Saved data entries:
'''

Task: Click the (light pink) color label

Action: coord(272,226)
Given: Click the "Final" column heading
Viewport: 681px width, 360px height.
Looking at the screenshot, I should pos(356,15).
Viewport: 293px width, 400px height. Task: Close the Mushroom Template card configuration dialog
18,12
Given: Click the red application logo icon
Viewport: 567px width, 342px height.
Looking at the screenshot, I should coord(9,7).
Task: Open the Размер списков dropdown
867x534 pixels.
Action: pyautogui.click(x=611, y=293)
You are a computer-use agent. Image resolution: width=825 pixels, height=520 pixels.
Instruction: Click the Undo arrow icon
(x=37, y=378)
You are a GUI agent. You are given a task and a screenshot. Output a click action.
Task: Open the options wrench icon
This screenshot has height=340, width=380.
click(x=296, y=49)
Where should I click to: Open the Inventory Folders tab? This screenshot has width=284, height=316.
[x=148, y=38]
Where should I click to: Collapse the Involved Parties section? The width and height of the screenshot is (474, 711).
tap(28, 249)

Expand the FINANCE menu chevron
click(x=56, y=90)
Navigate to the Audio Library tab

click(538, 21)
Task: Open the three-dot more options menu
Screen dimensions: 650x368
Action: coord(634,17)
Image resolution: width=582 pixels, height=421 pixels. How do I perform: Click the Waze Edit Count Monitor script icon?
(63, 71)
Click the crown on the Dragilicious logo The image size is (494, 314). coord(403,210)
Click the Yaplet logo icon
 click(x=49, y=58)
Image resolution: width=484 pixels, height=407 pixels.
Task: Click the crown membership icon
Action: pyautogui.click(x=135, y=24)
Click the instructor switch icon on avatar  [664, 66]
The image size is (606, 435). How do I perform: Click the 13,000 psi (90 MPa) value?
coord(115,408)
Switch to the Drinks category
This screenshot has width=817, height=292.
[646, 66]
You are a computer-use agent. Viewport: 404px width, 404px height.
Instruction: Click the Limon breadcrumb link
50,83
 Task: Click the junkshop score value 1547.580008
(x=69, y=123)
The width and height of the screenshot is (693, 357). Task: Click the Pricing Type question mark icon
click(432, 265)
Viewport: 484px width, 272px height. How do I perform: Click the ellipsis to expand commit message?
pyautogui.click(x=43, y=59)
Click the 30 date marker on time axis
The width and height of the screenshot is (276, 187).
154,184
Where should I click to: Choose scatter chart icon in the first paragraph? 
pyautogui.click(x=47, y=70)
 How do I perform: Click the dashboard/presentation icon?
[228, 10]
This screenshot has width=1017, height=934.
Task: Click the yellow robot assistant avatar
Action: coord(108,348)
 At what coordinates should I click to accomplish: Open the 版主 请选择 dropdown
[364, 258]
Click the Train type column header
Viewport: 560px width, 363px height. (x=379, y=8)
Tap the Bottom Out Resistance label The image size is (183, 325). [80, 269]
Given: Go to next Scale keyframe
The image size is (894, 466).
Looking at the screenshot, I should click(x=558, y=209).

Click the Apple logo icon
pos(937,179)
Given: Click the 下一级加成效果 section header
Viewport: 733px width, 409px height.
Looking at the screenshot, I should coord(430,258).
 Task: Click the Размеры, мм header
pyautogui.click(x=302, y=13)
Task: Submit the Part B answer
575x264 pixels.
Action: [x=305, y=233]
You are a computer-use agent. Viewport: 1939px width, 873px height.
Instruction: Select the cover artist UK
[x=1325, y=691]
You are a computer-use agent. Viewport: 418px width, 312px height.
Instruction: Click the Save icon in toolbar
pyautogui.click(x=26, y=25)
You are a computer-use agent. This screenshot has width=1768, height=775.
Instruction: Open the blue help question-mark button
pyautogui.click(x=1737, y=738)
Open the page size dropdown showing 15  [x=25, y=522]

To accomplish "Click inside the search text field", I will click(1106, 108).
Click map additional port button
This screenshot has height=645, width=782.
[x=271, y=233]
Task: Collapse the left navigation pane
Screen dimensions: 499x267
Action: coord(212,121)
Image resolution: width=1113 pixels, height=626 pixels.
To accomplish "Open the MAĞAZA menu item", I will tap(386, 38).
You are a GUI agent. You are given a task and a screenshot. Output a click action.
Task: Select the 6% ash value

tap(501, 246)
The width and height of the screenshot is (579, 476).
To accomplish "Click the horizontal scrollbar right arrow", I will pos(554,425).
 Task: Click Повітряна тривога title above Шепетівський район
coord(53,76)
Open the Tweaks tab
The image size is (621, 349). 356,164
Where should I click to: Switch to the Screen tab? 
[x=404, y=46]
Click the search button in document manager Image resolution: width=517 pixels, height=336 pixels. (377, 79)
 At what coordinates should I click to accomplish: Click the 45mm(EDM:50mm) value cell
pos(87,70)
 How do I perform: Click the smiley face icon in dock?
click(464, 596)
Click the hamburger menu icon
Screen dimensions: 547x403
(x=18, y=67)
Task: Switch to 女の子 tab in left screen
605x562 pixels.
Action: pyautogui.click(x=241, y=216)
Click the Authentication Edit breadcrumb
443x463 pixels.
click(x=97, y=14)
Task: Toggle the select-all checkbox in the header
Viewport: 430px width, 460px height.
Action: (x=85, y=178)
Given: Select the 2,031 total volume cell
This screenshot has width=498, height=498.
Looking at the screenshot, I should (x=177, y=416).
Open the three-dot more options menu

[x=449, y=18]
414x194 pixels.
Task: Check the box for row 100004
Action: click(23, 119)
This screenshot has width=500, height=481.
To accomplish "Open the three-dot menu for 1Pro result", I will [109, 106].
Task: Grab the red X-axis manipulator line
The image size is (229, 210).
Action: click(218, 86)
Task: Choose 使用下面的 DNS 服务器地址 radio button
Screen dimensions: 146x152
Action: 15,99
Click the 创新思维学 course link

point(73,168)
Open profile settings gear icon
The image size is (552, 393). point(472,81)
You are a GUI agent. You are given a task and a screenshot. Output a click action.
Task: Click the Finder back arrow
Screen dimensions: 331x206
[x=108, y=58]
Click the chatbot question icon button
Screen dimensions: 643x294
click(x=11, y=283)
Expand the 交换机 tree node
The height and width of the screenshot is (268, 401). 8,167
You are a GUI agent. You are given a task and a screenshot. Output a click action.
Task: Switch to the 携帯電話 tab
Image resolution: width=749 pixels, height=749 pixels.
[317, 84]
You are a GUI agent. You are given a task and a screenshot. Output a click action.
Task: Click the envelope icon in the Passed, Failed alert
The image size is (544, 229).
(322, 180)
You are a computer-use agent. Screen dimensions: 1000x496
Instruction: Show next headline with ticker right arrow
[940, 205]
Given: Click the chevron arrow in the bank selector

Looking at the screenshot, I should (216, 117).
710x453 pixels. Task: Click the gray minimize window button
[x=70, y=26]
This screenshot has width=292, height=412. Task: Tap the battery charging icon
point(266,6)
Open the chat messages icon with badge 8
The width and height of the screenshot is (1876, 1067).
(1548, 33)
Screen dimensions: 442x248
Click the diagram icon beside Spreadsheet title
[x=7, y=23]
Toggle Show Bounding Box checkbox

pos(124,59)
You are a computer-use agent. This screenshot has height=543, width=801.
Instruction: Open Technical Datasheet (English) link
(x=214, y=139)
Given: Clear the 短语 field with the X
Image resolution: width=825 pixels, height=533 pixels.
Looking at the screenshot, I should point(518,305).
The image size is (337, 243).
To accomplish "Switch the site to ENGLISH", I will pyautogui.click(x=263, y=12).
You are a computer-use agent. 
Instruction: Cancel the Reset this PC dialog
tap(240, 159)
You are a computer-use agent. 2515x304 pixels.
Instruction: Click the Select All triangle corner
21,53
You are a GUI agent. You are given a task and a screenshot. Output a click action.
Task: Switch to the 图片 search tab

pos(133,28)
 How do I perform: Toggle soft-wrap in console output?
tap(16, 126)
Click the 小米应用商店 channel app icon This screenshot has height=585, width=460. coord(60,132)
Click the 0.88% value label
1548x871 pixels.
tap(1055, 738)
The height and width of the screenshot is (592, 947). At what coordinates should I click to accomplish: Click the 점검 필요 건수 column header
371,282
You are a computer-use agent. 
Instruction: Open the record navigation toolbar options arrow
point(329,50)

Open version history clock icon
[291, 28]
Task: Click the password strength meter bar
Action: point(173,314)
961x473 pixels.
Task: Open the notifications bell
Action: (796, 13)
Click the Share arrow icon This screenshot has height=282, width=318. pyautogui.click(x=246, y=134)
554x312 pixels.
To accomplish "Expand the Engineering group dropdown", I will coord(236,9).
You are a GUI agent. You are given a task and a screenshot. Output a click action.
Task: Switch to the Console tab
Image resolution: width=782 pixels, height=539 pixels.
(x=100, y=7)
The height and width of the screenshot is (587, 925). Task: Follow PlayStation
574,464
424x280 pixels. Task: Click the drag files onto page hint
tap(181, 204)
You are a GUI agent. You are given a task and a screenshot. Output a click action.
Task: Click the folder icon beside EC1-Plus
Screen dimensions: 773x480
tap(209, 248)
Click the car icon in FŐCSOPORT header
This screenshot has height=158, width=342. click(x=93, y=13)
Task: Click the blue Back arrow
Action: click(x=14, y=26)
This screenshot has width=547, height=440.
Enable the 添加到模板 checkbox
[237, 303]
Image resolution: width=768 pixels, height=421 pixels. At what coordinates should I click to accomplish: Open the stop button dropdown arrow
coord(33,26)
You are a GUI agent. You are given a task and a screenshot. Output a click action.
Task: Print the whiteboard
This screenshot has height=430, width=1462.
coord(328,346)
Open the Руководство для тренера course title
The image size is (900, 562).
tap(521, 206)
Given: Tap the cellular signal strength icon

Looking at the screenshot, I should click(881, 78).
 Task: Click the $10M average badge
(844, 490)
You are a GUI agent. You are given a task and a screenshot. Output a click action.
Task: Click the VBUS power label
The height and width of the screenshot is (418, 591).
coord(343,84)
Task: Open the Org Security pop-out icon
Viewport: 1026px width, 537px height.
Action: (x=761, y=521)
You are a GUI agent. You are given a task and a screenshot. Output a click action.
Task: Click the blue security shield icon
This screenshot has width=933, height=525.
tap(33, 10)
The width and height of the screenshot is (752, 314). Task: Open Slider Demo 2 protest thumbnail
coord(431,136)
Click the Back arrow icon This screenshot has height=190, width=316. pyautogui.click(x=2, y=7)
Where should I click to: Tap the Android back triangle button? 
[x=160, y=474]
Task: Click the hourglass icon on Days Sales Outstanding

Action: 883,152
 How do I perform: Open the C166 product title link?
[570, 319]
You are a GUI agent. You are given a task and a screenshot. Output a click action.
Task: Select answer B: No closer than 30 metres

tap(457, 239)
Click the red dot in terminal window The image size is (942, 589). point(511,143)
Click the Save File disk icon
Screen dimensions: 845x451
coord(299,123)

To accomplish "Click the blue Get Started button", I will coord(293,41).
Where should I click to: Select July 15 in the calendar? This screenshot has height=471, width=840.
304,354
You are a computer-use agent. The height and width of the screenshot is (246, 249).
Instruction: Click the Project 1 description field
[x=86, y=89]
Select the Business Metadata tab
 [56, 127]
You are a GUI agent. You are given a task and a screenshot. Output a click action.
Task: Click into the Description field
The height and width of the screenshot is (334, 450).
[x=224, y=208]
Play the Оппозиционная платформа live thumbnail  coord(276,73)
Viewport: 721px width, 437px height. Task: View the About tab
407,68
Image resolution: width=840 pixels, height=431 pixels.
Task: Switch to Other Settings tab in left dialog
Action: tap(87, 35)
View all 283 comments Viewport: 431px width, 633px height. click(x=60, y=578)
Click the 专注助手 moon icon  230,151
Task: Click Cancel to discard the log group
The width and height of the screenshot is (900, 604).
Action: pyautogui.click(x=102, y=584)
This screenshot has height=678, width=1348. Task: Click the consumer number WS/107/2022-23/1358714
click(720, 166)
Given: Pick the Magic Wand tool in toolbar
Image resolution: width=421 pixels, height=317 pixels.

'''

• **PROBLEM DESCRIPTION**
From the data above, output only the lines between the line containing "Task: Select the 6% ash value" and the line containing "Task: Toggle the", inclusive, exactly as written.

• **FINISHED TASK**
Task: Select the 6% ash value

tap(501, 246)
The width and height of the screenshot is (579, 476).
To accomplish "Click the horizontal scrollbar right arrow", I will pos(554,425).
 Task: Click Повітряна тривога title above Шепетівський район
coord(53,76)
Open the Tweaks tab
The image size is (621, 349). 356,164
Where should I click to: Switch to the Screen tab? 
[x=404, y=46]
Click the search button in document manager Image resolution: width=517 pixels, height=336 pixels. (377, 79)
 At what coordinates should I click to accomplish: Click the 45mm(EDM:50mm) value cell
pos(87,70)
 How do I perform: Click the smiley face icon in dock?
click(464, 596)
Click the hamburger menu icon
Screen dimensions: 547x403
(x=18, y=67)
Task: Switch to 女の子 tab in left screen
605x562 pixels.
Action: pyautogui.click(x=241, y=216)
Click the Authentication Edit breadcrumb
443x463 pixels.
click(x=97, y=14)
Task: Toggle the select-all checkbox in the header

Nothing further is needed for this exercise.